ETYMOLOGIE De uitleg van de naam van deze vogel als zou koning Kanoet er iets mee te maken hebben, berust hoogstwaarschijnlijk op zgn. volksetymologie [Suolahti 1909 p.288, Weekley 1967 p.810, B&TS 1995 p.103, vDE 1993, M&M 1988]. De ware etymologie staat ws. in verband met woorden als knoedel, (stengel)knoop, (blad)knop, knots, een knot (wol), knobbel, wortelknol, knoert, knoepert, knoest, knuist, knuppel, en zelfs knaap (via de betekenis 'kort, dik stukhout', De Vries 1992 p.333). Al deze begrippen hebben iets stomps, iets gedrongens en dat heeft de Kanoet (ook Knot in vDE) nu juist zo kenmerkend. De groep der 'kn-'woorden is niet beperkt tot het N maar breidt zich ook over andere germ talen uit (bijv. D Knödel, E knob (de k werd vroeger uitgesproken), zweeds Knölsvan 'Knobbelzwaan' ← en Knölbegonia, noors knyttneve 'gebalde vuist' of westfries knurft 'groot, log persoon, dier of ding'. De bijbehorende idg wortel is *gen 'knijpen, samendrukken'.

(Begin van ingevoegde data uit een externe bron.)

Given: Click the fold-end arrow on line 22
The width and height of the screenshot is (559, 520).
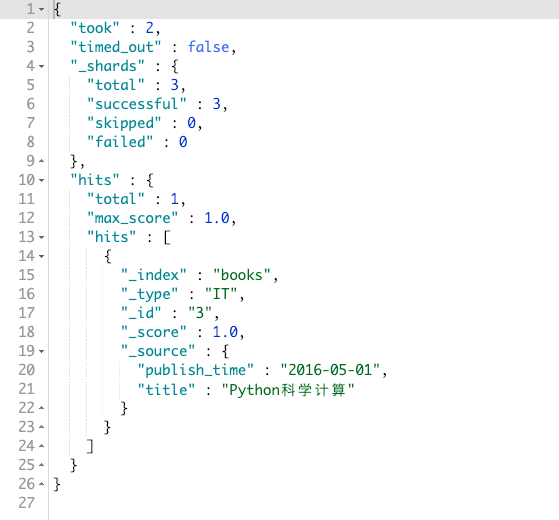Looking at the screenshot, I should click(42, 408).
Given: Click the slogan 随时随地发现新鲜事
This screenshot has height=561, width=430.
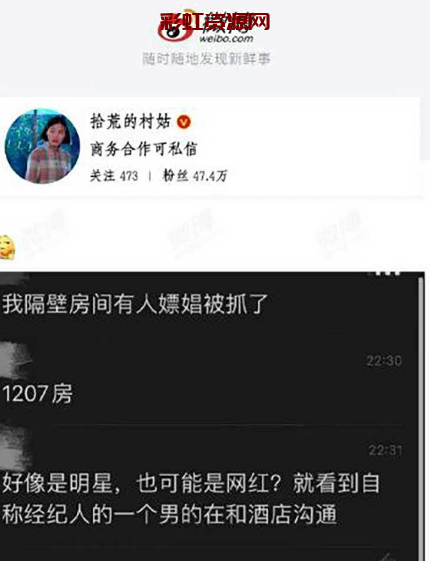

Voor etymologische verwantschap van K(a)noet en N Gent en Gans (vgl. oudengels Ganot =Jan van Gent), zoals vDE 1993 opgeeft, is weinig steun. {Ongeveer dezelfde betekenis van stomp, gedrongen, maar dan meer met de bijbetekenis ‘beperkt in de groei' ('klein' dus) heeft de E naam Stint voor sommige aan de Kanoet verwante, maar kleinere Strandlopers. Vgl. zweeds stinta 'half volwassen meisje'.} Een geringe overeenkomst tussen de typische vluchtroep van de Kanoet en zijn hier verkregen naam maakt dat een onomatopoëtische etymologie soms wordt verondersteld [B&TS 1995; Lockwood 1993 p.92; C&C 1995].